The second issue is this: Should people be arrested for burning the Qur'an? Here I would again answer "no." There's often a massive difference between (a) doing something offensive, and (b) doing something illegal. British police (like Dearborn police) have now blurred the line, and it seems that anyone who speaks against Islam now runs the risk of being arrested on charges of "racially aggravated words or behavior." Remind me again, which race is Islam?
A man has been arrested after a Koran was allegedly burned during an anti-Islamic rant, police have said.
He was reported to have stood on a street in Carlisle city centre on Wednesday making pronouncements against the Muslim religion in front of a large crowd.
The man is then alleged to have set fire to the Koran he was holding before discarding it on the floor and hurrying away. Officers arrived at the scene a short time later and are now investigating.

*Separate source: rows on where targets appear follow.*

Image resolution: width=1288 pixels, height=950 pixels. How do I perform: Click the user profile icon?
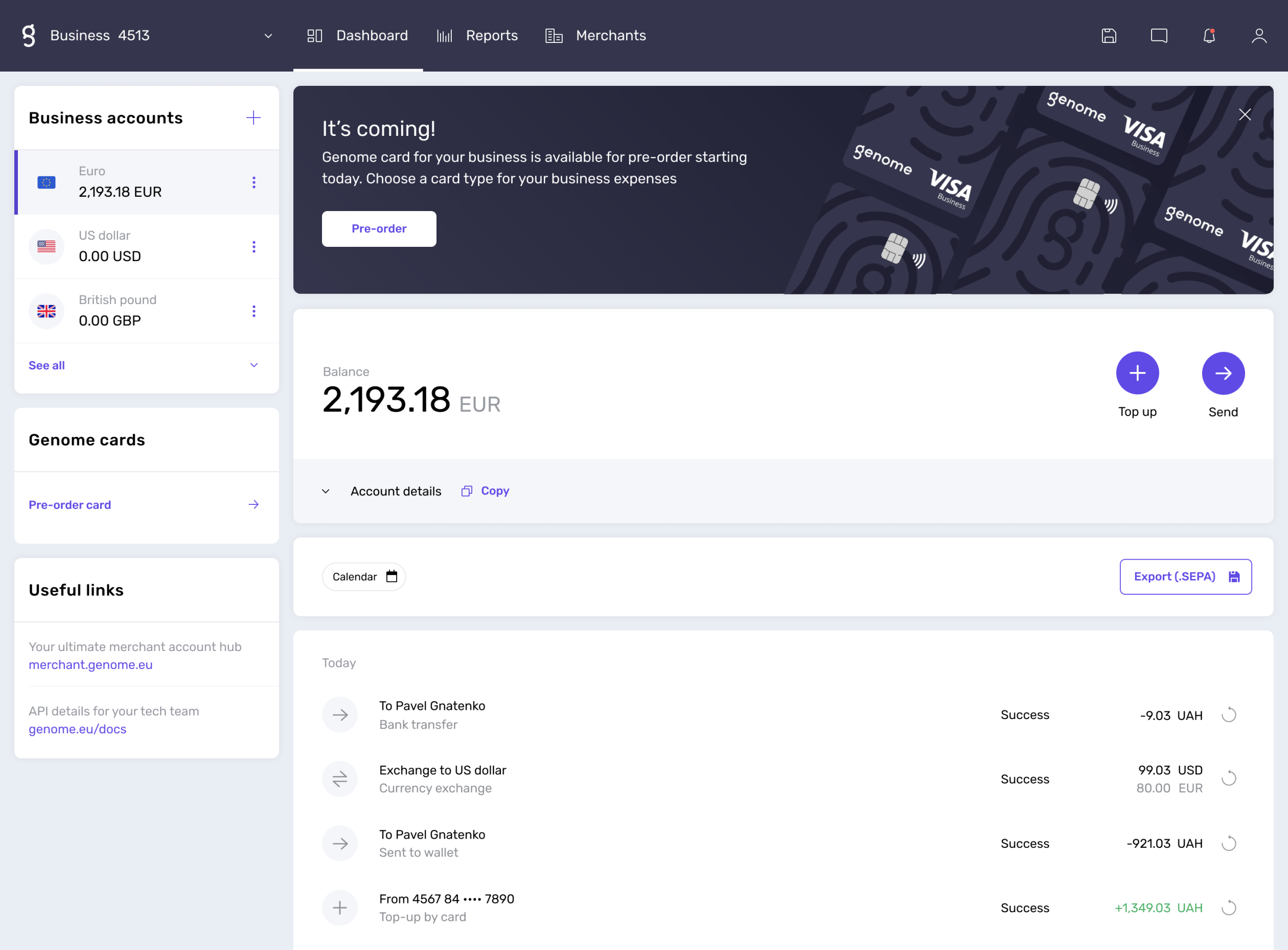tap(1259, 36)
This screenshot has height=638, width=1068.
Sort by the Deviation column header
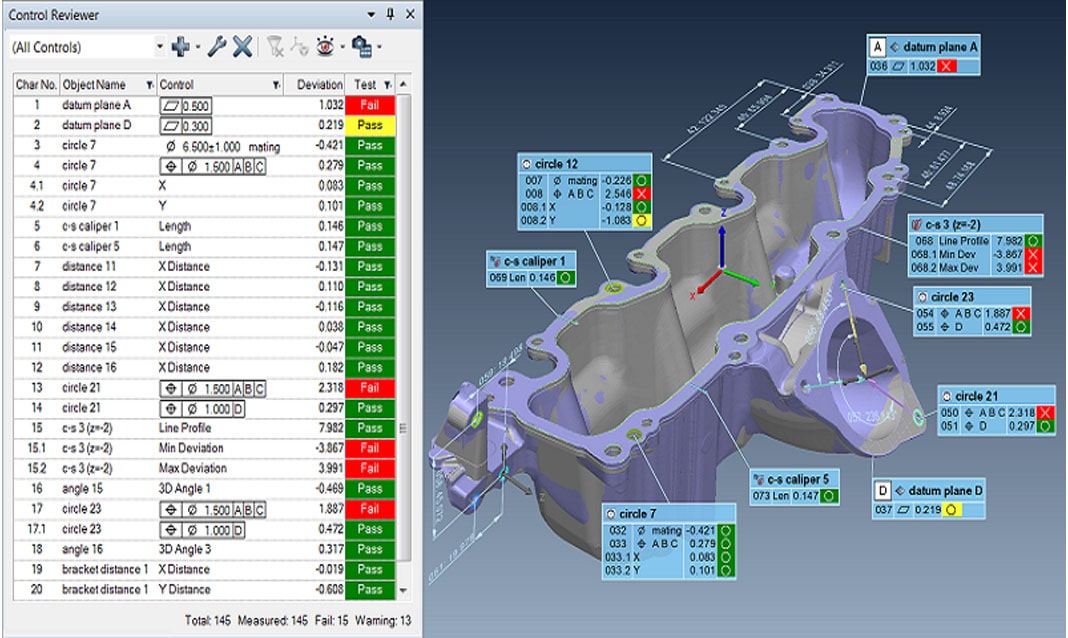318,85
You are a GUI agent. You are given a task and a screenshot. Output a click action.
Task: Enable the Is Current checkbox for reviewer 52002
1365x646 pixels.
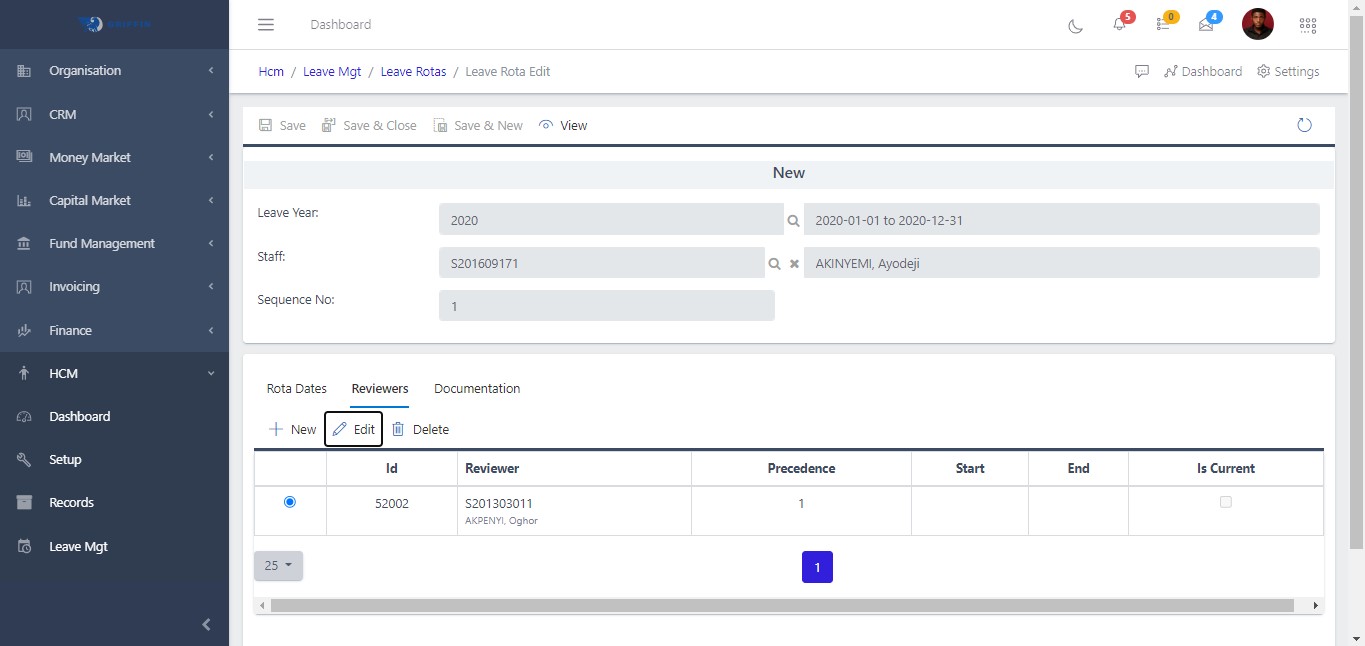point(1225,503)
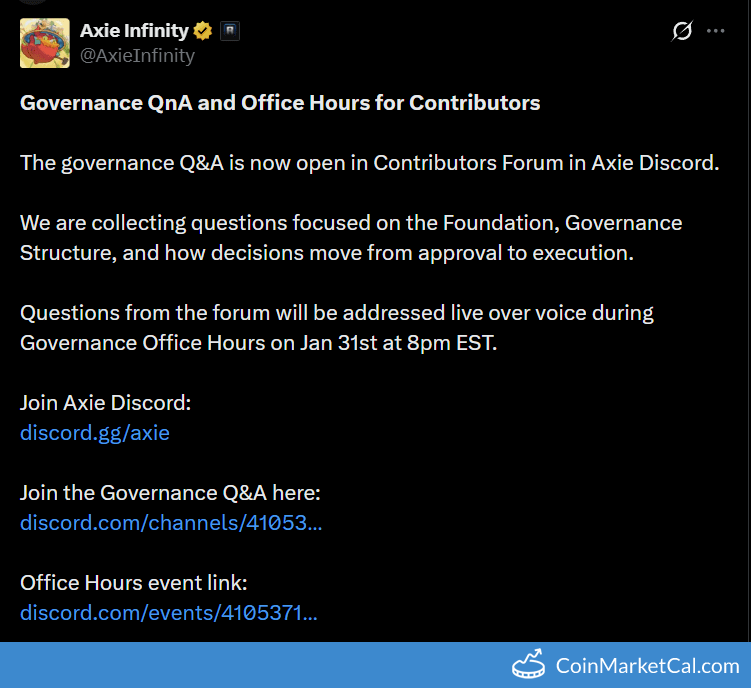Screen dimensions: 751x688
Task: Click the "Jan 31st at 8pm EST" text
Action: point(398,342)
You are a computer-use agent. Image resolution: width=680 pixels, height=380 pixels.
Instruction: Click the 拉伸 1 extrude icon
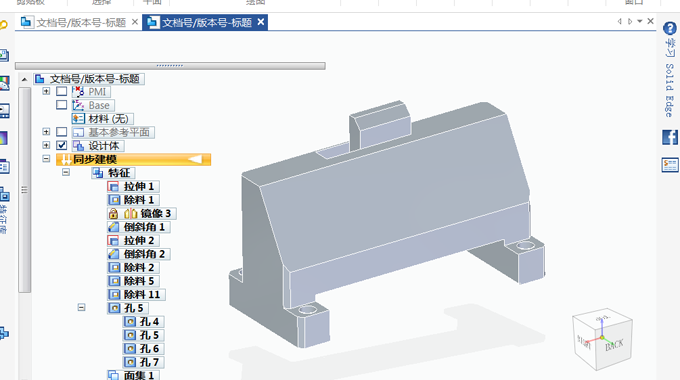[x=114, y=187]
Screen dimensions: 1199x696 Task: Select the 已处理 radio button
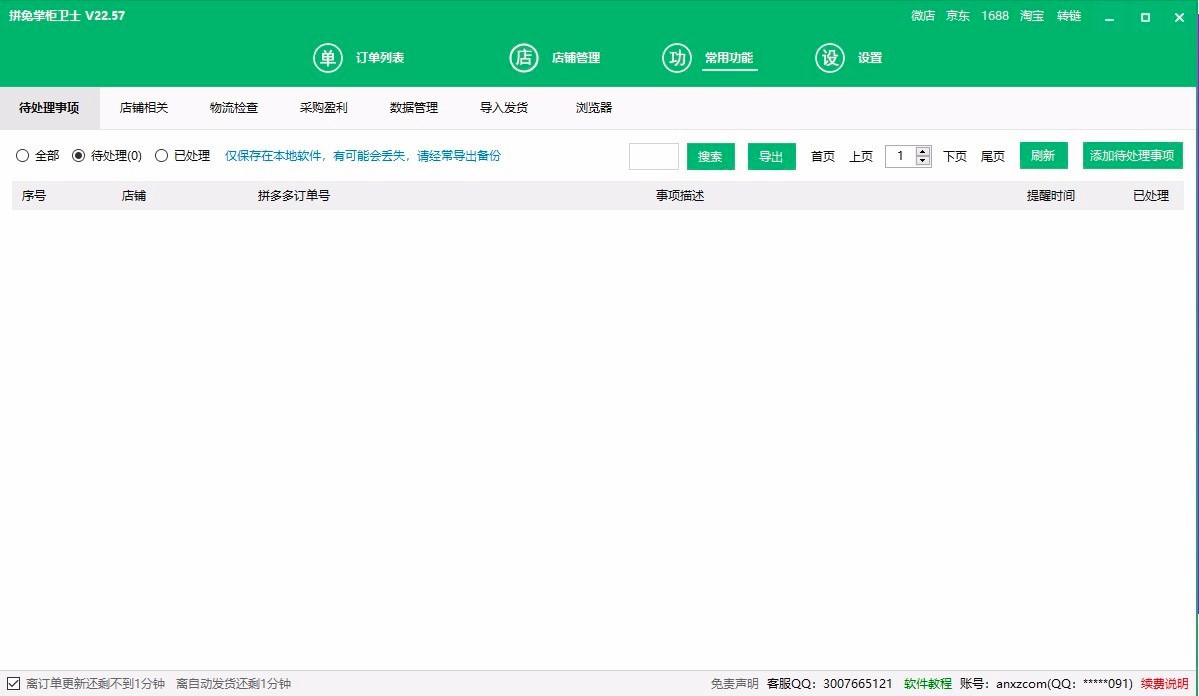tap(161, 156)
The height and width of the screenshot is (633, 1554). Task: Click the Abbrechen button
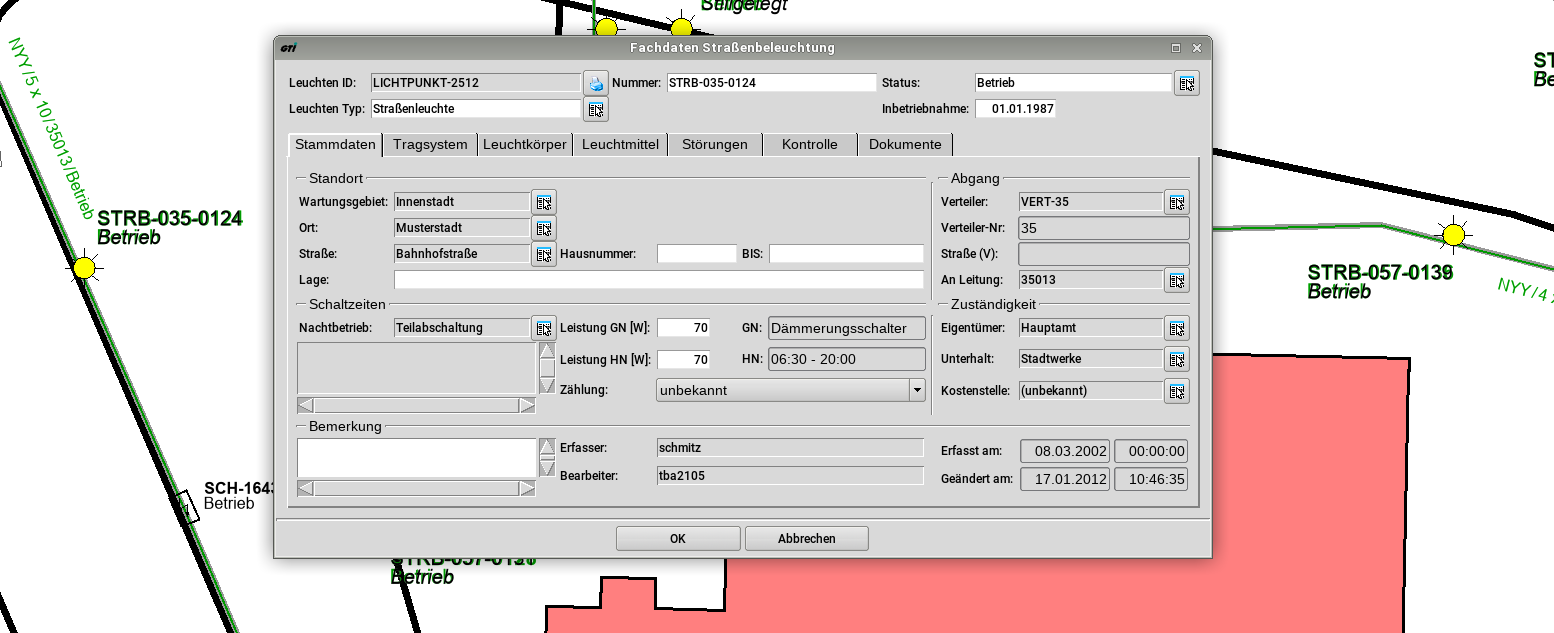[x=806, y=539]
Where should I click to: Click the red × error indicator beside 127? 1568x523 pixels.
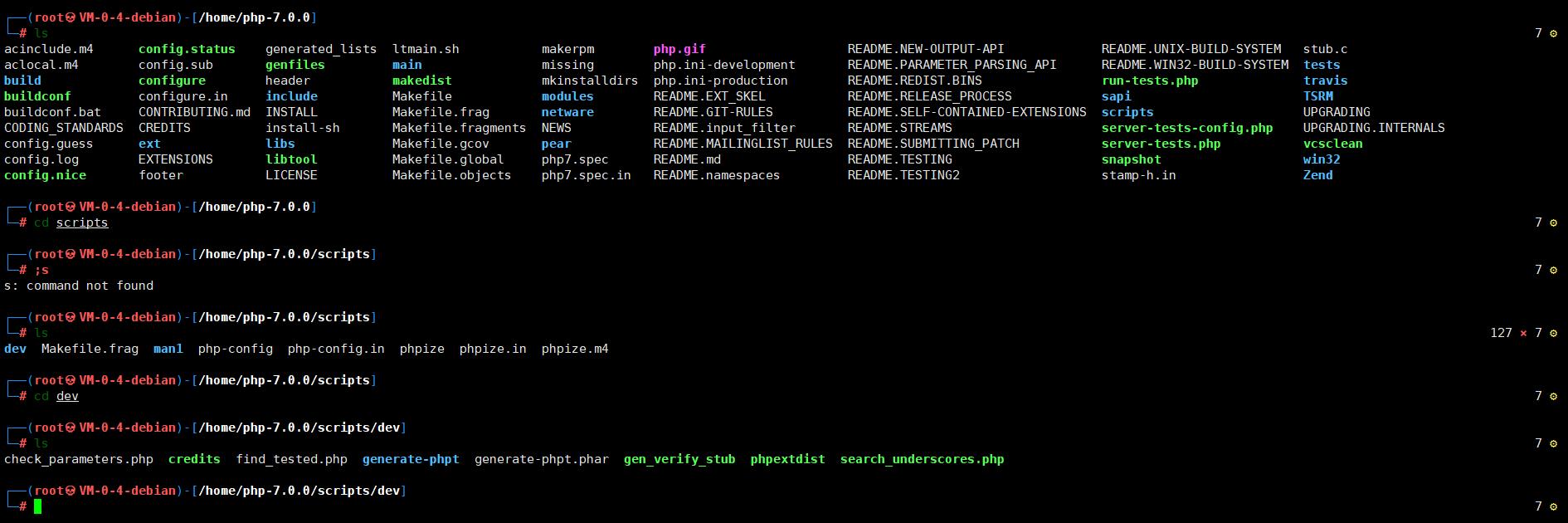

A spokesman for Cumbria Constabulary confirmed that a 32-year-old man has been arrested.
He added: "Just after midday on Wednesday, police received reports that a Koran was being burned by a man in Carlisle city centre. Police have seized the remains of the book and a 32-year-old male has been arrested on suspicion of using racially aggravated threatening words or behaviour. The man remains in police custody where he is helping officers with their inquiries." (Source)
But at least things aren't as bad as they are in Dearborn, Michigan, where people are being arrested simply for having peaceful discussions with Muslims, or for holding cameras in public.